**Given task:** Give back the lines word for word, from the start of the records through the line containing "tap(100, 138)", with both ends included.

Saved data entries:
— Start —

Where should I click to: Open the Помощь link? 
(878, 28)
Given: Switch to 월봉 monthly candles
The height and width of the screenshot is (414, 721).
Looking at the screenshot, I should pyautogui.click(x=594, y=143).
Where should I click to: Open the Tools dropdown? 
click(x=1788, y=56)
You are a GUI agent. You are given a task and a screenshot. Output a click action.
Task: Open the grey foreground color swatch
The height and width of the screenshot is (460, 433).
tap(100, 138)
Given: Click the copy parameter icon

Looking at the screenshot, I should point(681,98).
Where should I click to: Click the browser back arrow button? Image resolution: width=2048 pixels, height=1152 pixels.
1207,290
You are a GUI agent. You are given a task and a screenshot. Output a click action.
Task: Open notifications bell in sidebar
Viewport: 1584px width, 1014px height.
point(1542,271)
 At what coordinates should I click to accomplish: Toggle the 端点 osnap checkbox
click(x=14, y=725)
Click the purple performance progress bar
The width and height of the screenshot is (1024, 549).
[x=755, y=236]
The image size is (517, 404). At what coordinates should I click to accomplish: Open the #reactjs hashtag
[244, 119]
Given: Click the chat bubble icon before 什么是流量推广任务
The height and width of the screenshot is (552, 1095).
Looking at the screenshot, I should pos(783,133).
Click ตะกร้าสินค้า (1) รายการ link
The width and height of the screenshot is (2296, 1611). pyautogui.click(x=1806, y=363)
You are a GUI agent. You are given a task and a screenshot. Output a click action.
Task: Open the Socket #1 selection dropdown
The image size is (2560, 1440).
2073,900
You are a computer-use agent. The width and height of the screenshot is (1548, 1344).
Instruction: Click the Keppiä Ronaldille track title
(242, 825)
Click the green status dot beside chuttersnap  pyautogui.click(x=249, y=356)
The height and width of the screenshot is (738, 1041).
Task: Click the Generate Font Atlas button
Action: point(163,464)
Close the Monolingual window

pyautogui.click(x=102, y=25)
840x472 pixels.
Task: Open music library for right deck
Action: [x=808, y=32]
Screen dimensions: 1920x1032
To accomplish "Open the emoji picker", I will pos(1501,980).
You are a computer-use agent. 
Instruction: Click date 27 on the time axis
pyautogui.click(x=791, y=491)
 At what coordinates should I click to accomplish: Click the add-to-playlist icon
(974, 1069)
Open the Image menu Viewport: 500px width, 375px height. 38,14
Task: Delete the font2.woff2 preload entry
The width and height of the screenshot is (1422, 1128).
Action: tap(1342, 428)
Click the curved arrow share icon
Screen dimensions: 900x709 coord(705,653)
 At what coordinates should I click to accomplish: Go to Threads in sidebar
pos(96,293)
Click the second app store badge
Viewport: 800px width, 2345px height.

— End —

**Solution:**
Where should I click to: Open the Помощь link? 
(878, 28)
Given: Switch to 월봉 monthly candles
The height and width of the screenshot is (414, 721).
Looking at the screenshot, I should pyautogui.click(x=594, y=143).
Where should I click to: Open the Tools dropdown? 
click(x=1788, y=56)
You are a GUI agent. You are given a task and a screenshot. Output a click action.
Task: Open the grey foreground color swatch
The height and width of the screenshot is (460, 433).
tap(100, 138)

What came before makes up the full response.